Required action:
Retype all of the entries precisely.
(Data provided Opens)
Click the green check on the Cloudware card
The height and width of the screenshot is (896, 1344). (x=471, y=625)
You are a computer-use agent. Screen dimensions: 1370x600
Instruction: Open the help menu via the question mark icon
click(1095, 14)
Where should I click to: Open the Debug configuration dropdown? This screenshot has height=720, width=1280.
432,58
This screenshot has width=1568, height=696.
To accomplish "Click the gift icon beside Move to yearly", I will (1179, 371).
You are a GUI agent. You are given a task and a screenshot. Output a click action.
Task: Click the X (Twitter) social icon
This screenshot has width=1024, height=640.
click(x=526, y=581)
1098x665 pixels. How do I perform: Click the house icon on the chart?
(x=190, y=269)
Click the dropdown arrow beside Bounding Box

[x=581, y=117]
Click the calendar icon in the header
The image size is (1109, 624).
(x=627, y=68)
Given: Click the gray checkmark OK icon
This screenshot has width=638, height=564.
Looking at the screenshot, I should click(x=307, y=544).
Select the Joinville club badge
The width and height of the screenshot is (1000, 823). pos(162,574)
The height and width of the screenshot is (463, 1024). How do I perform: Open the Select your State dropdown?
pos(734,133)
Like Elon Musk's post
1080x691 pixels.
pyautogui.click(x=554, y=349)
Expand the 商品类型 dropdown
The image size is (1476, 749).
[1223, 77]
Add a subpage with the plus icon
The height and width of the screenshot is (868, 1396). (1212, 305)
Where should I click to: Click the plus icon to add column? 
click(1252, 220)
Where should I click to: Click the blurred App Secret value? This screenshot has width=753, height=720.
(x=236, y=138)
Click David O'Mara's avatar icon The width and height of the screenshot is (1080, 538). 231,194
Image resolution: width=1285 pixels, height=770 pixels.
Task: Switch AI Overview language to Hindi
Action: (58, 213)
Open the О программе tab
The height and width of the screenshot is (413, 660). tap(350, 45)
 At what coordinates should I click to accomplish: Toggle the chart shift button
(Data provided Closes)
Expected answer:
Click the green check on the Cloudware card
The height and width of the screenshot is (896, 1344). (x=471, y=625)
You are a computer-use agent. Screen dimensions: 1370x600
Instruction: Open the help menu via the question mark icon
click(1095, 14)
Where should I click to: Open the Debug configuration dropdown? This screenshot has height=720, width=1280.
432,58
This screenshot has width=1568, height=696.
To accomplish "Click the gift icon beside Move to yearly", I will (1179, 371).
You are a GUI agent. You are given a task and a screenshot. Output a click action.
Task: Click the X (Twitter) social icon
This screenshot has width=1024, height=640.
click(x=526, y=581)
1098x665 pixels. How do I perform: Click the house icon on the chart?
(x=190, y=269)
Click the dropdown arrow beside Bounding Box

[x=581, y=117]
Click the calendar icon in the header
The image size is (1109, 624).
(x=627, y=68)
Given: Click the gray checkmark OK icon
This screenshot has width=638, height=564.
Looking at the screenshot, I should click(x=307, y=544).
Select the Joinville club badge
The width and height of the screenshot is (1000, 823). pos(162,574)
The height and width of the screenshot is (463, 1024). How do I perform: Open the Select your State dropdown?
pos(734,133)
Like Elon Musk's post
1080x691 pixels.
pyautogui.click(x=554, y=349)
Expand the 商品类型 dropdown
The image size is (1476, 749).
[1223, 77]
Add a subpage with the plus icon
The height and width of the screenshot is (868, 1396). (1212, 305)
Where should I click to: Click the plus icon to add column? 
click(1252, 220)
Where should I click to: Click the blurred App Secret value? This screenshot has width=753, height=720.
(x=236, y=138)
Click David O'Mara's avatar icon The width and height of the screenshot is (1080, 538). 231,194
Image resolution: width=1285 pixels, height=770 pixels.
Task: Switch AI Overview language to Hindi
Action: (58, 213)
Open the О программе tab
The height and width of the screenshot is (413, 660). tap(350, 45)
 At what coordinates should I click to accomplish: Toggle the chart shift button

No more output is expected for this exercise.